When interacting with phospholipid in an aqueous environment, amphotericin B forms unusual structures of markedly reduced toxicity (Janoff et al. (1988) Proc. Natl. Acad. Sci. USA 85, 6122-6126). These structures, which appear ribbon-like by freeze-fracture electron microscopy (EM), are found exclusively at amphotericin B to lipid mole ratios of 1:3 to 1:1. At lower mole ratios they occur in combination with liposomes. Circular dichroism (CD) spectra revealed two distinct modes of lipid-amphotericin B interaction, one for liposomes and one for the ribbon-like structures.

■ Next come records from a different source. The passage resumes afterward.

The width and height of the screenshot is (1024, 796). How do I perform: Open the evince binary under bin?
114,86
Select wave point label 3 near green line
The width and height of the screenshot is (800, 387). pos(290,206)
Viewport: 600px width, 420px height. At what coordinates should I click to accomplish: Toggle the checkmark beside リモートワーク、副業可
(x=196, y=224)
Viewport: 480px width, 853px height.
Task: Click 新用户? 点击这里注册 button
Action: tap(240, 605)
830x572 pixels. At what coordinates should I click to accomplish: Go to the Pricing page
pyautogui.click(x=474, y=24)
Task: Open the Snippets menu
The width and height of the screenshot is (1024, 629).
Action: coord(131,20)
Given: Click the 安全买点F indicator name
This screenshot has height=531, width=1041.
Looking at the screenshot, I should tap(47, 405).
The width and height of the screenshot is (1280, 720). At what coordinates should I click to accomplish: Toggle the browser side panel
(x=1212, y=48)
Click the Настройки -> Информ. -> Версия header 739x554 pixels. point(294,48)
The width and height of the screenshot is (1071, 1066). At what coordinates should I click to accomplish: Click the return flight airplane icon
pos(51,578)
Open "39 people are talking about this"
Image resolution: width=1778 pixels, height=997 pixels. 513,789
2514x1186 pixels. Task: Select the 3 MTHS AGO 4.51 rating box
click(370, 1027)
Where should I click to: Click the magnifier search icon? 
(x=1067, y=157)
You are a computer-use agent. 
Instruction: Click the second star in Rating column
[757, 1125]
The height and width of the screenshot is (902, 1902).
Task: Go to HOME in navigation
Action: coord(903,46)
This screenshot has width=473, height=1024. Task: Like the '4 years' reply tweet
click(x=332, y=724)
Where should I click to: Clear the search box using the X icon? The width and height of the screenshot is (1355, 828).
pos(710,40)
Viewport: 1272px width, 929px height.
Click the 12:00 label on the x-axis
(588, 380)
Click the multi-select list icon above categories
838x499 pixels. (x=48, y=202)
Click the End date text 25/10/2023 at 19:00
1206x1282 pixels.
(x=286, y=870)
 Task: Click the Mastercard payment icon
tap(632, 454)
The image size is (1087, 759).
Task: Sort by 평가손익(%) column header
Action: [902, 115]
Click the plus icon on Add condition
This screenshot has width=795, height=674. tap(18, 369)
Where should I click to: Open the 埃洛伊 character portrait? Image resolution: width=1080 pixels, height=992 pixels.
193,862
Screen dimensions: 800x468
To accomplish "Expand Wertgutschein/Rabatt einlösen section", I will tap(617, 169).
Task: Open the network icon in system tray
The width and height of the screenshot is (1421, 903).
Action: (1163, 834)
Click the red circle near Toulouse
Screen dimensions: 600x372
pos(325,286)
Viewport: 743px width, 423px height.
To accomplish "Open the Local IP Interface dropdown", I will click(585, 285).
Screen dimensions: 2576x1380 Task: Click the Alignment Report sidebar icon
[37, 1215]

In isolated liposomes, amphotericin B which comprised 3-4 mole percent of the bulk lipid was monomeric and exhibited a hemolytic activity comparable to amphotericin B suspended in deoxycholate. Above 3-4 mole percent amphotericin B, ribbon-like structures emerged and CD spectra indicated drug-lipid complexation. Minimal inhibitory concentrations for Candida albicans of liposomal and complexed amphotericin B were comparable and could be attributed to amphotericin a release as a result of lipid breakdown within the ribbon-like material by a heat labile extracellular yeast product (lipase). Negative stain EM of the ribbon-like structures indicated that the ribbon-like appearance seen by freeze-fracture EM arises as a consequence of the cross-fracturing of what are aggregated, collapsed single lamellar, presumably interdigitated, membranes. Studies examining complexation of amphotericin B with either DMPC or DMPG demonstrated that headgroup interactions played little role in the formation of the ribbon-like structures. With these results we propose that ribbon-like structures result from phase separation of amphotericin B-phospholipid complexes within the phospholipid matrix such that amphotericin B release, and thus acute toxicity, is curtailed. Formation of amphotericin B-lipid structures such as those described here indicates a possible new role for lipid as a stabilizing matrix for drug delivery of lipophilic substances, specifically where a highly ordered packing arrangement between lipid and compound can be achieved.